また、作中で語られる"ムスビ"や"ほどけて捻れて絡まって一本の糸になる"って言う比喩は人と人との繋がりや、生きとし生けるものを糧に生きている繋がり、昔と今の繋がりや、瀧と三葉の繋がりでもあり、序盤の伏線が糸のように絡まり纏まって最後に収束していくこの作品の展開や、今までの作品が結び絡まって繋がり、出来たこの作品でもあると思う。

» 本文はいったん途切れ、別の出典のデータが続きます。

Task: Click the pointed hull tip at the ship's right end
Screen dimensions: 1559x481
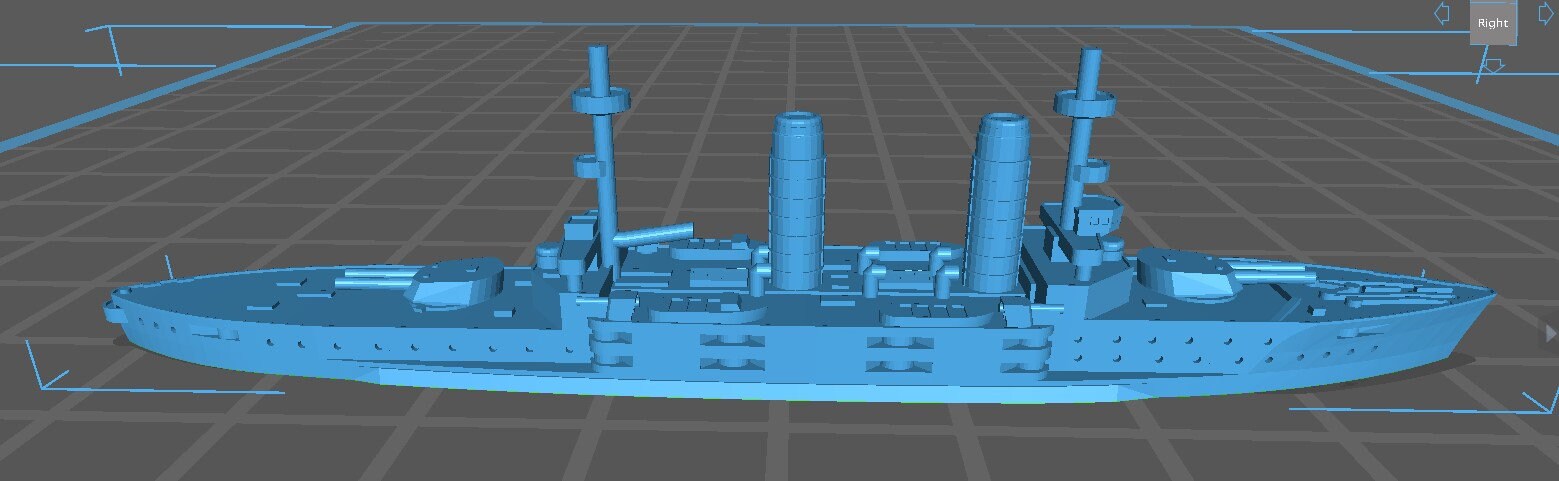Action: 1490,293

そして、"記憶が無くなっても感情が残る"と言う言葉は、東日本大震災から5年経過して風化しつつある記憶が消えても犠牲になった人々を失った哀しみ、あの時救いたかった感情はいつまでも残ると共に、救いたかったあの瞬間に救ってくれたって言う展開が、まるで犠牲者への鎮魂歌の様に紡ぎあげていて後半は涙無くしては見られなかった。
ただ、新海誠症候群なのかハッピーエンドの作品を見るのが少なかったからなのか、あの終わり方は(もちろん作品のテーマを理解しているならその終わり方以外に無いのは解ってるにも関わらず)、物足りなく感じてしまった自分が憎い…。